---- Source text
Add DeltaAI getting-started guide to Deployment section

akougkas · akougkas · commit d5d9f3b9d12d · 2026-03-02T15:44:57.000-06:00
diff --git a/docs/deployment/deltaai.md b/docs/deployment/deltaai.md
@@ -0,0 +1,282 @@
+---
+sidebar_position: 3
+title: DeltaAI (NCSA)
+description: Getting started with IOWarp on the NCSA DeltaAI GH200 supercomputer.
+---
+
+# Getting Started with DeltaAI
+
+> For IOWarp team members on project CIS250329
+> DeltaAI: NVIDIA GH200 Grace Hopper Supercomputer at NCSA
+
+---
+
+## What is DeltaAI?
+
+DeltaAI is a 152-node supercomputer at NCSA, each node packing 4x NVIDIA GH200 superchips (H100 GPU + Grace ARM CPU). Our allocation gives us ~1,000 GPU Hours on H100s with 120GB HBM3 each.
--------
---- Material supplied
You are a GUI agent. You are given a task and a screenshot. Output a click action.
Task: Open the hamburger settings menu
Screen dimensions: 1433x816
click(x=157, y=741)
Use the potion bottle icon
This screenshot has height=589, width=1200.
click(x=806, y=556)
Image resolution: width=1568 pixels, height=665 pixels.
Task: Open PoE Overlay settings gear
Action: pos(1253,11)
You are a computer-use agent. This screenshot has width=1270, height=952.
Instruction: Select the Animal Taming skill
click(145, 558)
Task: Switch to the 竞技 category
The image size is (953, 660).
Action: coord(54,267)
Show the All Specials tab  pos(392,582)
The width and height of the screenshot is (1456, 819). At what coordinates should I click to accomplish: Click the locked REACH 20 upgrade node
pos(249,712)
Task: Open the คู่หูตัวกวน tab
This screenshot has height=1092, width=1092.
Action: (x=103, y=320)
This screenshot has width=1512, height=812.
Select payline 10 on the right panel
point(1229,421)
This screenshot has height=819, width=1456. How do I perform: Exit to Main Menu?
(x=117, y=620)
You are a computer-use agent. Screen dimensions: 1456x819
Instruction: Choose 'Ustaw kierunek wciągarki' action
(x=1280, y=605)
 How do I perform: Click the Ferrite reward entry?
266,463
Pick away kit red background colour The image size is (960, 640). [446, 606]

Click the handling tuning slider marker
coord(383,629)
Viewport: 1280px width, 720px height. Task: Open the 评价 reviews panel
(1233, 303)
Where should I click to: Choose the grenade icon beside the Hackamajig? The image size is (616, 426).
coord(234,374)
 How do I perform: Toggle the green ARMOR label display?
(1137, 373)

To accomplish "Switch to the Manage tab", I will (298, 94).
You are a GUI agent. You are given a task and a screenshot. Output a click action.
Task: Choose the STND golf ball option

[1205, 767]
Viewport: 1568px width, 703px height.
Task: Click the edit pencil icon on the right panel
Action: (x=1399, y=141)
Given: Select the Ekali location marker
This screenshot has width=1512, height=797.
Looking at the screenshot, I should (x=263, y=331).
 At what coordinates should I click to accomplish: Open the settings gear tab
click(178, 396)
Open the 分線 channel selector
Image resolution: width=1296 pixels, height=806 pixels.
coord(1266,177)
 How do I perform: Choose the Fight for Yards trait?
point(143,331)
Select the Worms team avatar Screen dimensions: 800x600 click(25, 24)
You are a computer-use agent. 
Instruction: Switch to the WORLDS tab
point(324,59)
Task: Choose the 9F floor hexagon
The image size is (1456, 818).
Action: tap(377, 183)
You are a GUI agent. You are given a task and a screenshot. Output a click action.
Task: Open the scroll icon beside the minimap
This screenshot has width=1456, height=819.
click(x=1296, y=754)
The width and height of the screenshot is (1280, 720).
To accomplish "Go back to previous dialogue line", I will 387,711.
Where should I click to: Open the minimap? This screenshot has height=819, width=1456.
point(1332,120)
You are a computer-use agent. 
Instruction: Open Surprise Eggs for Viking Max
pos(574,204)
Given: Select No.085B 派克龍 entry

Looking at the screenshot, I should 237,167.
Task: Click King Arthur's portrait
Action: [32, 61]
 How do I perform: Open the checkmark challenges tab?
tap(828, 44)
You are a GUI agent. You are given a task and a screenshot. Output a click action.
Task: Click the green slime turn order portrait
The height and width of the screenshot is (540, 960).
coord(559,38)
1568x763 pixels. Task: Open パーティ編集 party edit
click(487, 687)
--------
■ **Work to complete**
1) According to the DeltaAI guide, how many nodes does the DeltaAI supercomputer have?
2) Please list every field name set in the front matter block at the top of the DeltaAI guide.

■ **Answers to the problems**
1) 152 nodes.

2) sidebar_position, title, description